TEXT PASSAGE:

• • • • •

On singleness, cops, crying in cars & trusting God

Yesterday was a weird day. A day that ended with me sitting in my car crying and having a cute cop pull up beside me, make me roll down my window, ask me if I was ok and offer to help me.

I know I posted my “bucket list” the other day and declared I would hold onto hope for better days and dreams coming true, but sometimes it’s still hard to believe for good things when so much pain, fear and disillusionment stare one in the face. I’ve been struggling over the last few days, even though Christmas itself was filled with family, friends, good food and a good time. This past evening things just seemed to spill over after I spent what was actually an enjoyable time with a sister and a cousin at the movies, watching the second installment of the “Hobbit” trilogy. (I still can’t quite get over the fact that Peter Jackson made three movies out of a very short children’s book…although, as a Tolkien fan, I’m not complaining.)

• • • • •

WHAT IS REQUIRED: Write the next part of the blog post about singleness, a cop, and crying in a car, starting after its last sentence. The lines placed after this passage are not required for any task.

STORED DATA:
• • • • •

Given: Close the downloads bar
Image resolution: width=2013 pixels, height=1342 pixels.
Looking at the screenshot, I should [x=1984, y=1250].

• • • • •

WRITTEN REPLY:
While we waited for the movie to start, my cousin and I spent some time chatting and catching up, since we don’t see each other very often, and as is usually the case, our conversation turned to our status as single women. She and I are eight days apart, in our thirties, and still, regrettably, unmarried. She related to me how her brother made some insensitive remarks to her on Christmas day, regarding her singleness, basically telling her she was “running out of time,” and not likely to ever get married if she didn’t get her act together soon. My heart went out to her, and as much as I love her brother, if he’d been present, I’d have been tempted to smack him. Anyway, she then went on to lament her single status and wonder why only older men and creepy guys seem to ask her out. I told her I seemed to have the same problem (and occasionally guys that are way too young), and that she certainly wasn’t alone in her feelings of “What’s wrong with me? and why do other people seem to have no problem getting married?” It’s especially demoralizing when those much younger than you–like those you used to babysit as children–are now getting married and having children. I felt that acutely just the other day when I noticed on Facebook the engagement of a young man eleven years my junior that I used to think of as a little brother. Ouch. I couldn’t help but turn my gaze heavenward and say, Ok, God, when’s it my turn?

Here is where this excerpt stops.